When he deliberately drove into the man who was going to win the championship in 1994, after he had put himself out of contention through hitting the wall, he threw his reputation into the gutter. And since he never apologized for that move, indeed he tried the same dirty trick again three years later, that's where his reputation still is. At least until he hands that title to its rightful owner.


Hill had more or less 4 extra races and still lost. He did not deserve the title over Schumacher.

You do not win the WDC for having a nice hairstyle and good table manners. Perhaps in your mind you do...
You make a mistake when you say Hill had more or less 4 extra races; he had just as many races as all the other drivers. Schumacher had 4 fewer races than he should have had, because he and his team didn't play by the rules.

You make another when you say that Hill lost the 1994 title; he was rammed by the loser. And nobody had the courage to take action.

Nobody can make a case for Schumacher not driving well; but that is not the point. The title does not necessarily go to the best driver, or the most deserving one, however good it is when that does indeed happen.

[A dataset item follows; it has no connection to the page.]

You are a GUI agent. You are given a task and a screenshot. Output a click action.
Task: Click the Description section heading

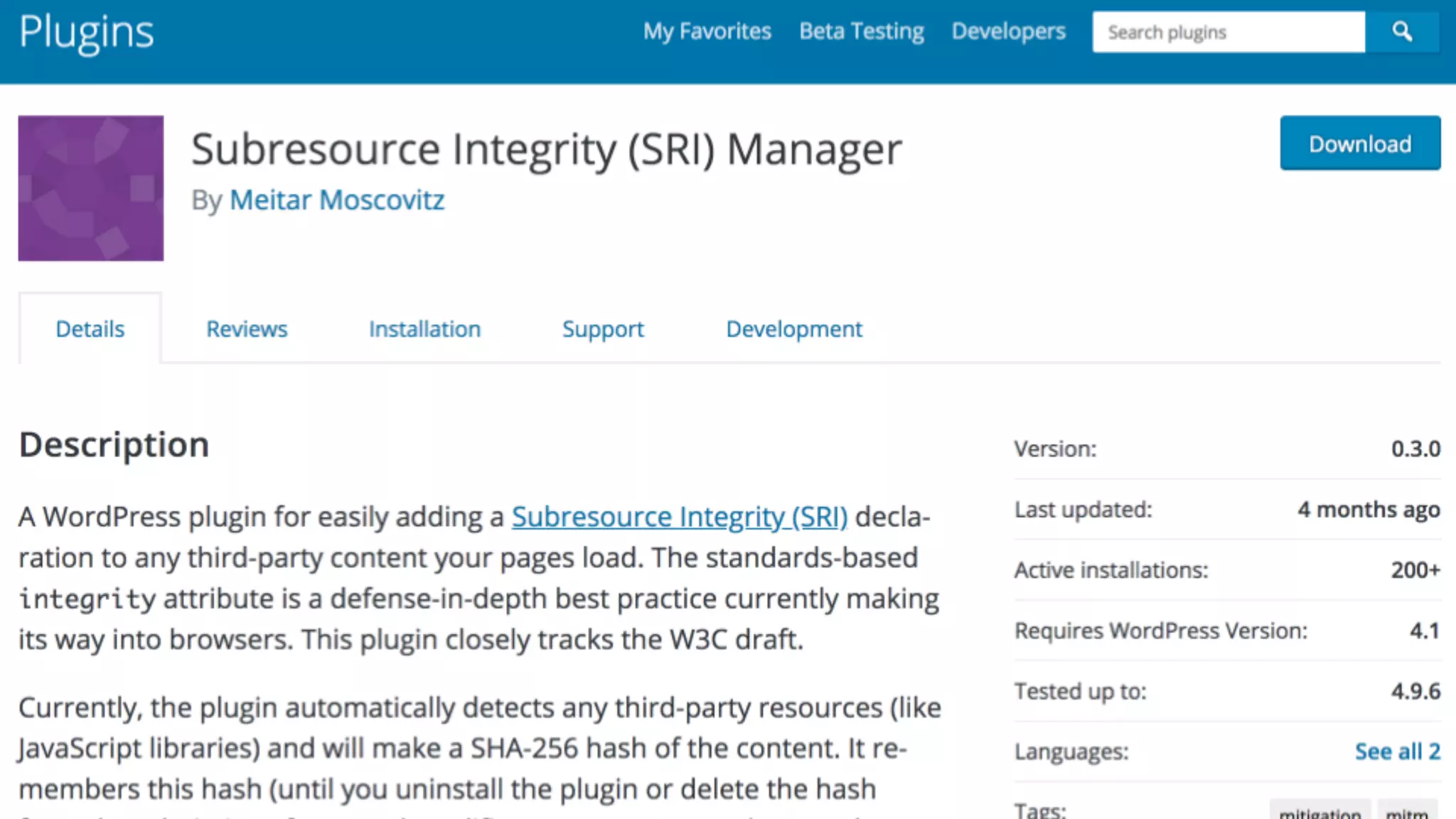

Let's face facts. Adelaide 94 should.never of occured. Schumi should of been wdc come Portugal.

In Britain. He finnished 2nd. The British stewards disqualified him for overtaking hill on the formation lap. Although a rule. Was the first time it was implimented. It had happened in grand prix before.
But. Schumacher should not of even had his stop go and dq. Because the British stewards did NOT follow the procedure. And gave the notice of a stop go after 22 or 24 mins later. The maximum time for notifications st the time was 20 minutes.

Schumacher should not have been banned for 2 races. This was a direct result of Silverstone. And not due to anything illegal on the car. So this should've been a nul point.

The dq in spa was fair. Although harsh. I think the only time the plank rule was used. And never had been since.

So sorry. I can defend schumi over Adelaide 94. (hill dived for a corner schumi was entitled too) I can't defend him for Jerez 97. (although I believe he had a car problem. It was developing 2 laps beforehand)

Monaco 06 was touch and go. I think he had oversteer. And corrected on a circuit what you can't really correct.


I've seen worse from legendary drivers.
Piquet. Senna. Prost. Mansell. Etc.

So was schumi. A dirty driver. in his incidents
Going.by decades.

00s and 10s. Probably yes
Post senna death. Touch and go
Pre senna death. No.

I'm old school. If Hamilton or nando did the same to vettel or button. Now what schumi did to hill or senna and Prost incidents. Why most of you would kick up a fuss and cry for bans. I'd be like. What's the fuss.